The McCarthy laboratory is focused on the molecular genetics of mood disorders. Research areas covered include genetic, molecular, and cellular mechanisms underlying bipolar disorder, major depression, and comorbid conditions like substance abuse and metabolic disease. The laboratory has three main research areas that are currently active.
1. Circadian mechanisms in cellular models of bipolar disorder
We are using cells from human subjects (fibroblasts and iPSC derived neurons) to identify disturbances in circadian rhythms in gene expression. By understanding how the clock oscillator and/or clock outputs are affected in bipolar disorder, we hope to identify mechanisms by which neurons either malfunction, or benefit from pharmacotherapeutic interventions like lithium. Pictured below are iPSC-derived neuronal progenitor cells at 20X magnification.
2. Circadian mechanisms of antipsychotic induced metabolic disorders
Antipsychotic drugs have important uses as mood stabilizers and as augmentation of antidepressants. However, their long-term use is associated with weight gain and metabolic disorders like type 2 diabetes. Using pancreatic islet cells, we are measuring circadian rhythms, and examining how dopamine and antipsychotic drugs may disturb circadian rhythms to alter the temporal pattern of insulin release.

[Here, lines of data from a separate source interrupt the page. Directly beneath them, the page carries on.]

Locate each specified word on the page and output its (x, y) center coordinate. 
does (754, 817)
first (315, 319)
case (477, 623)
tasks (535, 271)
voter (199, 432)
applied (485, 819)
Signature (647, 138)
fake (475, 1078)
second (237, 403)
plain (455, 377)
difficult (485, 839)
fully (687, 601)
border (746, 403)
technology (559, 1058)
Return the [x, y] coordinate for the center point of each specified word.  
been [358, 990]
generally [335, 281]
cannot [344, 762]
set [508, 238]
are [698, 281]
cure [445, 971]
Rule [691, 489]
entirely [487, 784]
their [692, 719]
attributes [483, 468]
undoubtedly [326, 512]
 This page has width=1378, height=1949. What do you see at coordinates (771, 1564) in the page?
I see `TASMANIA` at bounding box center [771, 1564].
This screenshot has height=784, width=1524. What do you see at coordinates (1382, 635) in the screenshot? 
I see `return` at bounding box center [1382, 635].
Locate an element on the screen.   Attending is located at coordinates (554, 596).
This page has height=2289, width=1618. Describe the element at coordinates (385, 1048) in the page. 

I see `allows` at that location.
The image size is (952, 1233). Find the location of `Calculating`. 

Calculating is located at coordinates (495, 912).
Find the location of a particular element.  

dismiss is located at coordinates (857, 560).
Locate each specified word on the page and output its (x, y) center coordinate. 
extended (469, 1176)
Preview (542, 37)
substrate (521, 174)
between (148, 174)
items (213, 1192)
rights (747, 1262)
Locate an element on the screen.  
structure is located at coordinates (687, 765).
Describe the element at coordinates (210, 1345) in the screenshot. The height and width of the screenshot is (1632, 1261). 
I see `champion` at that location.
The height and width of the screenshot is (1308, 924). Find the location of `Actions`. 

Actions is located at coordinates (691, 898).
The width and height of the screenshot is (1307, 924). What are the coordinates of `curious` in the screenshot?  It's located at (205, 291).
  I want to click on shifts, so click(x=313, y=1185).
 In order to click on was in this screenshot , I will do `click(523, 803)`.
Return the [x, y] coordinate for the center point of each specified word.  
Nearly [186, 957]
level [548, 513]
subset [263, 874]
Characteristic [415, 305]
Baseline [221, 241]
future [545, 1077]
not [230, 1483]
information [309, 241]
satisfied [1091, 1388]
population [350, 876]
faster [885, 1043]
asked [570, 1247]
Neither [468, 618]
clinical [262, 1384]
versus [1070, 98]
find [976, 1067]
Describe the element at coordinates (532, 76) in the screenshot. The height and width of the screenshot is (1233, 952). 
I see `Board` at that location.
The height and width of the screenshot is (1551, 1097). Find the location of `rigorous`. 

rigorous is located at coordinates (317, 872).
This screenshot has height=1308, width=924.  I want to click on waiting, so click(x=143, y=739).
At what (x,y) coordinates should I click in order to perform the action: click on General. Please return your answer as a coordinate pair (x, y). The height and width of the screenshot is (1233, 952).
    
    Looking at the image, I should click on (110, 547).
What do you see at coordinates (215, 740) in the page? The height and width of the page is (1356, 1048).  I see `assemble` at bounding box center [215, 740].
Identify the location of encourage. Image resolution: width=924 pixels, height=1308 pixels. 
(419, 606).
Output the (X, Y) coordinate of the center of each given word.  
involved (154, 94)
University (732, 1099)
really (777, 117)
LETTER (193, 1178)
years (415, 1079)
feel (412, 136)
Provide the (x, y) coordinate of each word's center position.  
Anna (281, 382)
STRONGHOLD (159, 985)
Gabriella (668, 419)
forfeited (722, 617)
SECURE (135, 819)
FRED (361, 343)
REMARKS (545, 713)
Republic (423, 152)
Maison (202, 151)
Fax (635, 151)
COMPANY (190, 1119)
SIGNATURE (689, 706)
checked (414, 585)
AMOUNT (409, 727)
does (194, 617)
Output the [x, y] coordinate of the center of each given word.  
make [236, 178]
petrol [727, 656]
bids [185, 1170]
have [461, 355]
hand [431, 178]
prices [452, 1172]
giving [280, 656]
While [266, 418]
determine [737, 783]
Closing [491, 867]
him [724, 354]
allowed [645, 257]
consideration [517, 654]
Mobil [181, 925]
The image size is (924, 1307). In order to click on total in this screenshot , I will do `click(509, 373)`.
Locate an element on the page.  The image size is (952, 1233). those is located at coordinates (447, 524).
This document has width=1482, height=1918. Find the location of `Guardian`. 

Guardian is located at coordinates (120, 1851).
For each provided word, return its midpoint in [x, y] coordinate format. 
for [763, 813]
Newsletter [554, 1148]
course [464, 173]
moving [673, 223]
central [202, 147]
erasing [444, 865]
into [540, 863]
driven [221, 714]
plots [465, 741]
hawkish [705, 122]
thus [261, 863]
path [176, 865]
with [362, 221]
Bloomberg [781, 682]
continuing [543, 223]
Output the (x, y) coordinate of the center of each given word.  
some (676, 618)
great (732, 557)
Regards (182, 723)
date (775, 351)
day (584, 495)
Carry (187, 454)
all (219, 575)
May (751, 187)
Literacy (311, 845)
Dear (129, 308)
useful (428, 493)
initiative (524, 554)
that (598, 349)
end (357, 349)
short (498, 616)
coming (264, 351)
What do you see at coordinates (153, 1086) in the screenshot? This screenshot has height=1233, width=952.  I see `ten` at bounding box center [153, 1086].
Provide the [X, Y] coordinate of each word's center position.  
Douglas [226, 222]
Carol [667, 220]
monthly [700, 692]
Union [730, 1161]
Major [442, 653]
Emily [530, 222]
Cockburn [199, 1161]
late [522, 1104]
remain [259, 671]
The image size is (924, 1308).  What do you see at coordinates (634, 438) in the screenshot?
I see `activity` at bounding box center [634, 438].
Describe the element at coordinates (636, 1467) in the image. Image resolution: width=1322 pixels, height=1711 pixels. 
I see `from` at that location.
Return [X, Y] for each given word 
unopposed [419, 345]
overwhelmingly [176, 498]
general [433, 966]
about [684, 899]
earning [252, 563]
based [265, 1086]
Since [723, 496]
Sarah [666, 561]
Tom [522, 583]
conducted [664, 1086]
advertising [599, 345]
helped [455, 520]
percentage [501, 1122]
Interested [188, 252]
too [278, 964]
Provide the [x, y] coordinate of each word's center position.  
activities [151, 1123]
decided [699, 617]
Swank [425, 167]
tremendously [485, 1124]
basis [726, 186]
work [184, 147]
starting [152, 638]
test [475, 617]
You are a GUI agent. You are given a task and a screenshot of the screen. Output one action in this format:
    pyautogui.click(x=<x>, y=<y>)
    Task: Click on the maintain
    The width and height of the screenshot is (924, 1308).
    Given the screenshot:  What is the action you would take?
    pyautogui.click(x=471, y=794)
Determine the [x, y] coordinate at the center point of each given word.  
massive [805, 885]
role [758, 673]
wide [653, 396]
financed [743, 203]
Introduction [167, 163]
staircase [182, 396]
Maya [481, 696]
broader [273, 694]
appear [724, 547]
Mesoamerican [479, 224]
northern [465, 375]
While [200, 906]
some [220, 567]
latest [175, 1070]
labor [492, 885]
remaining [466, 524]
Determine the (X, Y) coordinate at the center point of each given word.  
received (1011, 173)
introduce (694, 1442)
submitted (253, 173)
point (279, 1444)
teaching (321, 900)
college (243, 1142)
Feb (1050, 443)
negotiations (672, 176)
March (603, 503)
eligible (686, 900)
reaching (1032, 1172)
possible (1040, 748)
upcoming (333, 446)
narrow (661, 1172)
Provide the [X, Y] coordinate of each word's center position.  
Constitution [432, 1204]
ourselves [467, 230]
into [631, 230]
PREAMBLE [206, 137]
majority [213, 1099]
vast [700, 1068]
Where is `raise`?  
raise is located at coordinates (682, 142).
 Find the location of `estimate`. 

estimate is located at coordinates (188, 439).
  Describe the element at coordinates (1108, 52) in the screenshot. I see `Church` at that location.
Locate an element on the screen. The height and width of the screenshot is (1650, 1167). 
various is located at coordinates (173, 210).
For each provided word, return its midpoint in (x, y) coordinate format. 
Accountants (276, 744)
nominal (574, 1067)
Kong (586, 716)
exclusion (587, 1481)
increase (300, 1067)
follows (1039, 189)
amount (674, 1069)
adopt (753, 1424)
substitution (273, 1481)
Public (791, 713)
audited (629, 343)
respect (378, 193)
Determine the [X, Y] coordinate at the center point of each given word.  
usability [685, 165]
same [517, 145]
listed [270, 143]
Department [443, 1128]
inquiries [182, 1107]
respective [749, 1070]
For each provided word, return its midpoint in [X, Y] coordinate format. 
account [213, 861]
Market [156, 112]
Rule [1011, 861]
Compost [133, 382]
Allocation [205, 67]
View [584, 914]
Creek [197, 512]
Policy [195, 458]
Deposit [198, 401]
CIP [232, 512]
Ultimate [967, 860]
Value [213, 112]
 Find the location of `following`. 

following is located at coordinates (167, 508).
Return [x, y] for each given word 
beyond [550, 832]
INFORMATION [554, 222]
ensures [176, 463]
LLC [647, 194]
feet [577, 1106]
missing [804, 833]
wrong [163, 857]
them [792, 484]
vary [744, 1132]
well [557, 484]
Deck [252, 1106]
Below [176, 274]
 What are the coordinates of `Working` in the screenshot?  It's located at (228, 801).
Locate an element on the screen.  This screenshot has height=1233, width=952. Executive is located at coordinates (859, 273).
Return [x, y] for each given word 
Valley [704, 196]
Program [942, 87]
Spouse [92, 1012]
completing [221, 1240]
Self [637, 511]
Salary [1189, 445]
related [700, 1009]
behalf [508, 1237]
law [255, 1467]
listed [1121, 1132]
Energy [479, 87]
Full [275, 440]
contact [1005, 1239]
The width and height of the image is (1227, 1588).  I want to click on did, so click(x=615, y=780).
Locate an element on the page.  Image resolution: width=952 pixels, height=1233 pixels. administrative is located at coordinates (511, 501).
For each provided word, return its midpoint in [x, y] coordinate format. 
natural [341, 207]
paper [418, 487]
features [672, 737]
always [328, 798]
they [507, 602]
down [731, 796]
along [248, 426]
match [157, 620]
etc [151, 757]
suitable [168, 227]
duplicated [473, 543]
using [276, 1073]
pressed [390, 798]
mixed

3. Identifying biomarkers of treatment response in human subjects
Outcomes in mood disorders are commonly sub-optimal. At the VA San Diego Mood Disorder Clinic, we run a series of human clinical trials using pharmacogenetic testing, functional neuroimaging and peripheral biomarkers to efficiently select optimal drugs to manage mood symptoms and/or predict pharmacotherapeutic outcomes.